Task instructions:
Please copy every one of the rows below word for word, leaving each line unchanged.

Records provided:
□ □ □

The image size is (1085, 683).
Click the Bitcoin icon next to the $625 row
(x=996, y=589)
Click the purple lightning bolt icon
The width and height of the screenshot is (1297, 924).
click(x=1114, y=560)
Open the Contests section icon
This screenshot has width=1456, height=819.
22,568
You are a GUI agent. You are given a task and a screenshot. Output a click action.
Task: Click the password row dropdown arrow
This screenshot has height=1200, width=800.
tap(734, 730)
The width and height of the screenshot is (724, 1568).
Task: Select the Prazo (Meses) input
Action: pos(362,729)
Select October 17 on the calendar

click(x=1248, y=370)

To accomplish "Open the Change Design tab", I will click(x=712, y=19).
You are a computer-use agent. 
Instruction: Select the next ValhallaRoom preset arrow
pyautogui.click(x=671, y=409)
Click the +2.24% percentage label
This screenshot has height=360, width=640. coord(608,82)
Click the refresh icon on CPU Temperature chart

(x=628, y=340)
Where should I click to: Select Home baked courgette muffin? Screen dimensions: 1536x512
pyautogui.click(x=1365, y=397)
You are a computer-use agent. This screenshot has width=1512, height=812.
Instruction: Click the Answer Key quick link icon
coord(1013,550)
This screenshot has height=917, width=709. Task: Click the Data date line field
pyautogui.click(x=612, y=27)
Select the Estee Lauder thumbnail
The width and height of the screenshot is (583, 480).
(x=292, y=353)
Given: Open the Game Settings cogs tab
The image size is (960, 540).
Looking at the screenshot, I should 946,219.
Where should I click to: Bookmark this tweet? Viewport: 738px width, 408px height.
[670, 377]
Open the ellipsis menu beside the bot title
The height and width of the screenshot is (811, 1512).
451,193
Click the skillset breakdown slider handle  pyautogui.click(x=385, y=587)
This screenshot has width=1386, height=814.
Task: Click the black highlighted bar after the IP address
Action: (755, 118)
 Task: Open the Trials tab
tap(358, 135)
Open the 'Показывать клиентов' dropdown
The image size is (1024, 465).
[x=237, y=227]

□ □ □

Written solution:
The image size is (1085, 683).
Click the Bitcoin icon next to the $625 row
(x=996, y=589)
Click the purple lightning bolt icon
The width and height of the screenshot is (1297, 924).
click(x=1114, y=560)
Open the Contests section icon
This screenshot has width=1456, height=819.
22,568
You are a GUI agent. You are given a task and a screenshot. Output a click action.
Task: Click the password row dropdown arrow
This screenshot has height=1200, width=800.
tap(734, 730)
The width and height of the screenshot is (724, 1568).
Task: Select the Prazo (Meses) input
Action: pos(362,729)
Select October 17 on the calendar

click(x=1248, y=370)

To accomplish "Open the Change Design tab", I will click(x=712, y=19).
You are a computer-use agent. 
Instruction: Select the next ValhallaRoom preset arrow
pyautogui.click(x=671, y=409)
Click the +2.24% percentage label
This screenshot has height=360, width=640. coord(608,82)
Click the refresh icon on CPU Temperature chart

(x=628, y=340)
Where should I click to: Select Home baked courgette muffin? Screen dimensions: 1536x512
pyautogui.click(x=1365, y=397)
You are a computer-use agent. This screenshot has width=1512, height=812.
Instruction: Click the Answer Key quick link icon
coord(1013,550)
This screenshot has height=917, width=709. Task: Click the Data date line field
pyautogui.click(x=612, y=27)
Select the Estee Lauder thumbnail
The width and height of the screenshot is (583, 480).
(x=292, y=353)
Given: Open the Game Settings cogs tab
The image size is (960, 540).
Looking at the screenshot, I should 946,219.
Where should I click to: Bookmark this tweet? Viewport: 738px width, 408px height.
[670, 377]
Open the ellipsis menu beside the bot title
The height and width of the screenshot is (811, 1512).
451,193
Click the skillset breakdown slider handle  pyautogui.click(x=385, y=587)
This screenshot has width=1386, height=814.
Task: Click the black highlighted bar after the IP address
Action: (755, 118)
 Task: Open the Trials tab
tap(358, 135)
Open the 'Показывать клиентов' dropdown
The image size is (1024, 465).
[x=237, y=227]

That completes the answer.